_Ausgangstext_
###

Schwäbische Zeitung (Bad Saulgau)
„Wir können nicht einfach Geld drucken“
Der Kandidat der Freien Wähler Jürgen Schiller war bis Ende 2019 in der AfD – Für welchen Kurs er eintritt
- Der Direktkandidat der Freien Wähler für die Bundestagswahl heißt Jürgen Schiller. Der gebürtige Albstädter arbeitet bei der Sigmaringer Stadtverwaltung, zu den Freien Wählern kam er über Umwege: 2018 trat er in die AfD ein und ließ sich 2019 für die Partei in den Kreistag des Zollernalbkreises wählen. „Ich war unzufrieden mit den etablierten Parteien“, erklärt er auf Nachfrage. Ende 2019 trat er jedoch schon wieder aus der AfD aus. Als Grund für seinen Austritt nennt er den für ihn nicht mehr tragbaren Rechtsruck der Partei.
Sichtbarster Ausdruck des Konfliktes, der hinter den Kulissen der Zollernalb-AfD tobte, sei ein Auftritt des dem rechten Parteiflügel angehörigen Politikers Andreas Kalbitz in Albstadt gewesen. Obwohl er eine „gesunde konservative Haltung“vertrete, habe in er „diesen Kurs nicht mehr mittragen wollen und können“, sagt Schiller. Darum habe er die Partei an der Seite des Landtagsabgeordneten Stefan Herre und seiner zwei Kreistagsfraktionskollegen Stefan Buck und Armin Schweitzer verlassen, mit welchen er seither im Kreistag die „Konservativ-Bürgerliche Vereinigung“bildet.
Inhaltlich steht Schiller für eine liberal-konservative Politik. „Der Mietendeckel ist sicher keine Lösung“, sagt der Kandidat, der sich privat auch als Vermieter betätigt. „Es kann nicht sein, dass ich etwas investiere und der Staat mir dann vorschreibt, wie hoch die Miete ausfallen darf“, sagt er. Die öffentliche Förderung des sozialen Wohnungsbaus im Privatsektor hält er für einen Irrweg. „Sozialwohnungen muss der Staat bauen – der Bund muss den Ausbau auf kommunaler Ebene fördern“, sagt er.

###

_Datensatzinhalt_
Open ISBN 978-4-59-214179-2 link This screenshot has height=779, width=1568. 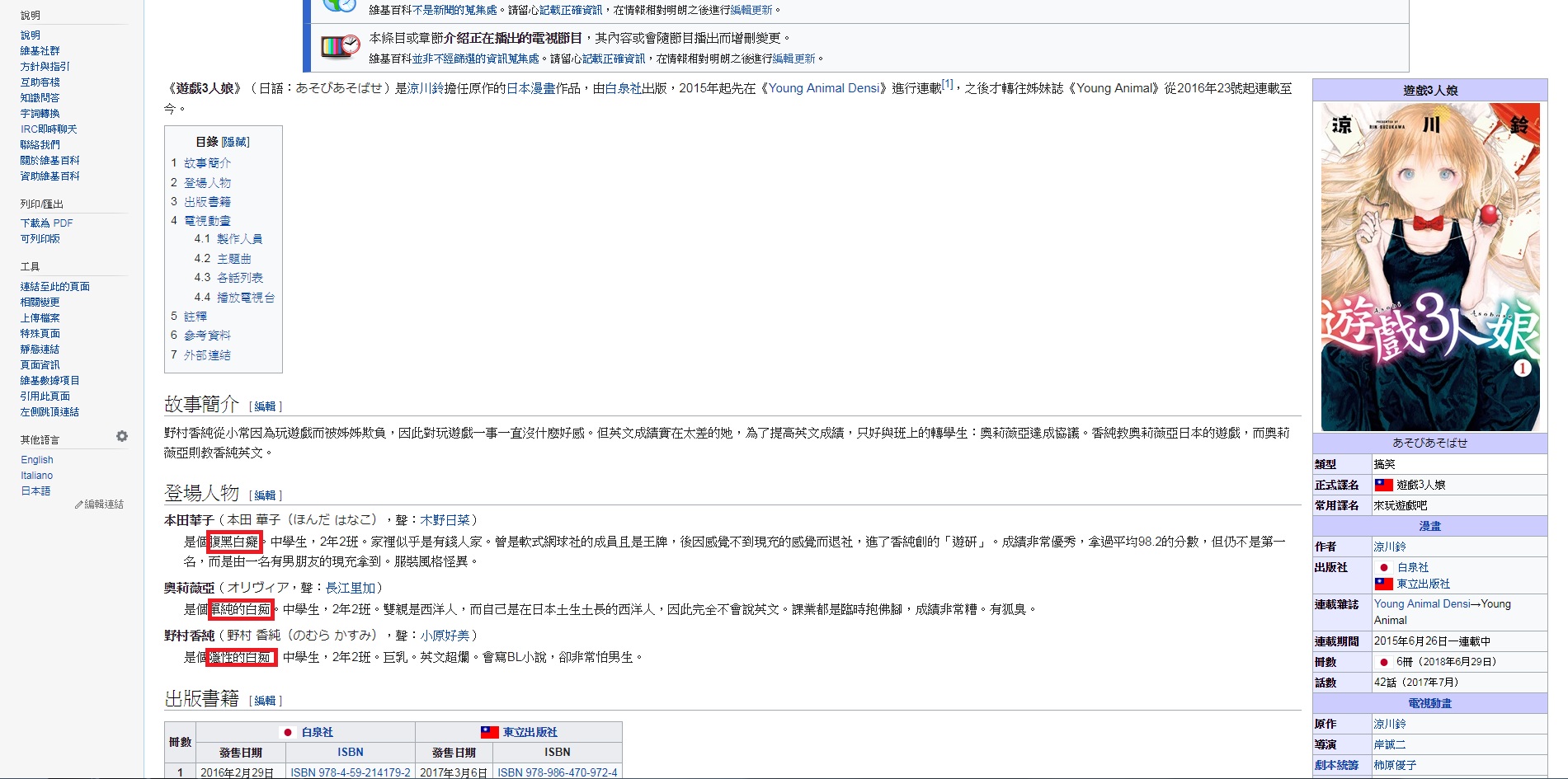[x=350, y=772]
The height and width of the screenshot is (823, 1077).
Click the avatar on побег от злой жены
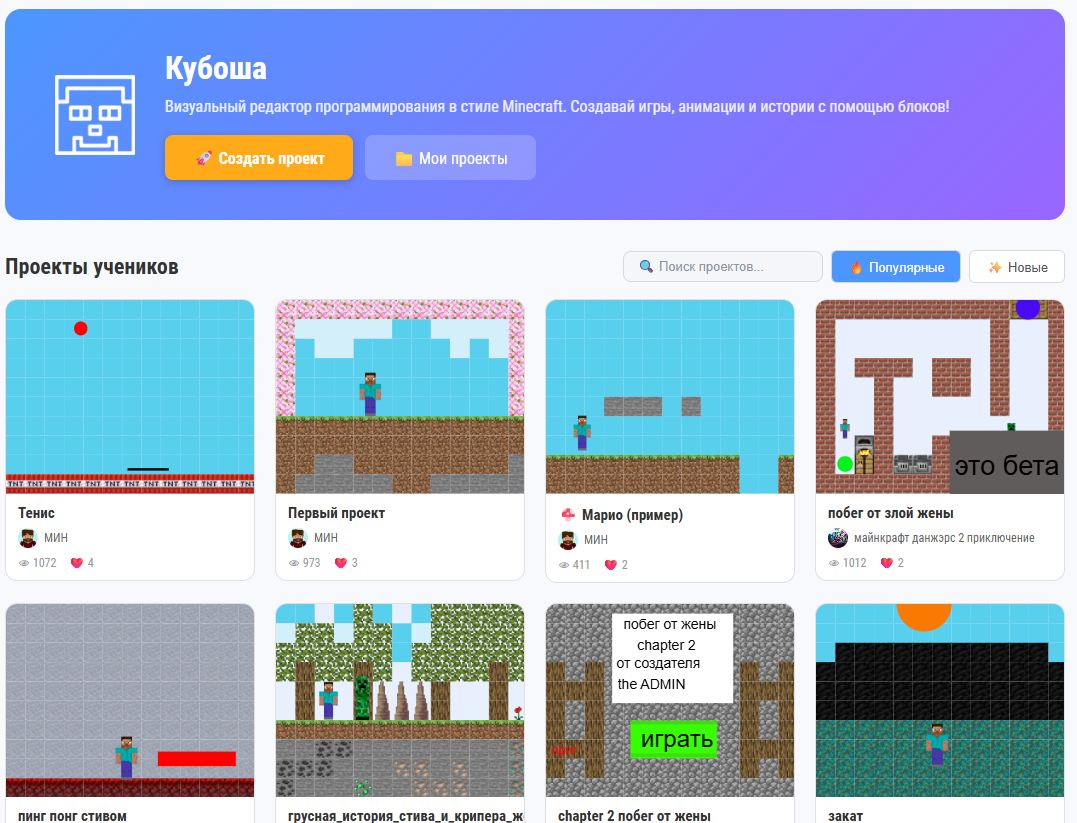838,538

###

_Aufgabenliste_
A - Fasse den Absatz des Artikels, der mit „Inhaltlich steht Schiller“ beginnt, kürzer und behalte seine wichtigsten Fakten.
B - Ändere im Artikel die Stelle von „Schwäbische Zeitung (Bad“ bis einschließlich „Rechtsruck der Partei.“, indem du „Direktkandidat“ durch „Spitzenkandidat“ ersetzt.

_Lösungen je Aufgabe_
A - Schiller vertritt eine liberal-konservative Politik. Den Mietendeckel lehnt er ab: Als privater Vermieter findet er, der Staat dürfe ihm nach einer Investition nicht die Höhe der Miete vorschreiben. Die öffentliche Förderung des sozialen Wohnungsbaus im Privatsektor hält er für einen Irrweg. Sozialwohnungen solle der Staat bauen, und der Bund solle den Ausbau auf kommunaler Ebene fördern.

B -
Schwäbische Zeitung (Bad Saulgau)
„Wir können nicht einfach Geld drucken“
Der Kandidat der Freien Wähler Jürgen Schiller war bis Ende 2019 in der AfD – Für welchen Kurs er eintritt
- Der Spitzenkandidat der Freien Wähler für die Bundestagswahl heißt Jürgen Schiller. Der gebürtige Albstädter arbeitet bei der Sigmaringer Stadtverwaltung, zu den Freien Wählern kam er über Umwege: 2018 trat er in die AfD ein und ließ sich 2019 für die Partei in den Kreistag des Zollernalbkreises wählen. „Ich war unzufrieden mit den etablierten Parteien“, erklärt er auf Nachfrage. Ende 2019 trat er jedoch schon wieder aus der AfD aus. Als Grund für seinen Austritt nennt er den für ihn nicht mehr tragbaren Rechtsruck der Partei.